Two of the mall's junior anchors closed in the following years - Ross, which moved elsewhere in Tracy in 2012; and Barnes & Noble, which closed in 2013. A local furniture store replaced Ross, while Sports Authority supplanted Barnes & Noble in 2014. Sports Authority closed only two years later as the result of the company's 2016 bankruptcy filing, and was later replaced by regional fitness chain Fit Republic, which has since closed.

On December 20, 2013, a shooting was reported at the West Valley Mall near the eastern entrance. No injuries were reported from the incident, and the accused shooter was apprehended shortly after the shooting.

On November 7, 2019, Sears announced it would close its Tracy store (along with 95 others). The store closed in February 2020.

On June 4, 2020, JCPenney announced it would close its Tracy store (along with 153 others) as part of a bankruptcy filing, leaving Target as the mall's remaining original anchor.

On October 1, 2021, Hobby Lobby opened in the former JCPenney building.

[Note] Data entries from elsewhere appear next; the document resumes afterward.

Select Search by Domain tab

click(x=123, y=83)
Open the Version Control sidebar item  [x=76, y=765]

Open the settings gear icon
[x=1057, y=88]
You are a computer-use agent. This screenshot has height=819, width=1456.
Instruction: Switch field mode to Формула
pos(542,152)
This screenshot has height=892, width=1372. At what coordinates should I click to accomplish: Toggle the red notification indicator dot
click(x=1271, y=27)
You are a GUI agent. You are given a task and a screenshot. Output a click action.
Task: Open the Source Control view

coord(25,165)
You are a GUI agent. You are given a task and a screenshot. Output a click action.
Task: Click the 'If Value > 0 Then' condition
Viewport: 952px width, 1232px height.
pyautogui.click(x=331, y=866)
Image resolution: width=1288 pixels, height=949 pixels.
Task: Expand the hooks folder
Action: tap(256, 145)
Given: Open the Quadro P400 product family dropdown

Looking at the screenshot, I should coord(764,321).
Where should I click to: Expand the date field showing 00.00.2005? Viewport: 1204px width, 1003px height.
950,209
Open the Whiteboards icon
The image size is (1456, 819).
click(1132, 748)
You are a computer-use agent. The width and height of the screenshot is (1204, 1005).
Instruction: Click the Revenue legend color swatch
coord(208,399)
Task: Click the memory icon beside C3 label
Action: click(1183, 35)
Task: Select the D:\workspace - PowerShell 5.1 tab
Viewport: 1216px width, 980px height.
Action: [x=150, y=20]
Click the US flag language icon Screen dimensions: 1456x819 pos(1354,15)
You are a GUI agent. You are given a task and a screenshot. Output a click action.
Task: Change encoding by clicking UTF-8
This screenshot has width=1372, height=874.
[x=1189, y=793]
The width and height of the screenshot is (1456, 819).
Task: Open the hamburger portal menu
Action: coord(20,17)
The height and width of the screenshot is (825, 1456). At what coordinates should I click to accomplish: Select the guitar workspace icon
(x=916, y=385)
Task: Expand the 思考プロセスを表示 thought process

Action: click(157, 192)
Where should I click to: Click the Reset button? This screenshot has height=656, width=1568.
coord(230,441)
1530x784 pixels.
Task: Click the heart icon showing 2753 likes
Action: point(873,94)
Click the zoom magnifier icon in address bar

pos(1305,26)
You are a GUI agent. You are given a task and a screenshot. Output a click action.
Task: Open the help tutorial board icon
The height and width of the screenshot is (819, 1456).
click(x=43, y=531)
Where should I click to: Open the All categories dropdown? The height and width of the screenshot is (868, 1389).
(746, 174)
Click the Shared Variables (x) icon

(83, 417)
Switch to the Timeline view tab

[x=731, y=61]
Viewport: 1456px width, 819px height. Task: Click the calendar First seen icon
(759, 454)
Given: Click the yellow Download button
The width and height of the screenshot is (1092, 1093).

In 2023, Gohan’s Buffet opened at the former Hometown Buffet site, showcasing over 500 types of food, including Magitrons lobster tails.

On November 17, 2023, Burlington opened in the building that formerly housed Barnes & Noble, Sports Authority, and Fit Republic.

On January 8, 2026, Macy's announced that it would be closing as part of a plan to close 14 stores by the end of Q1 2026.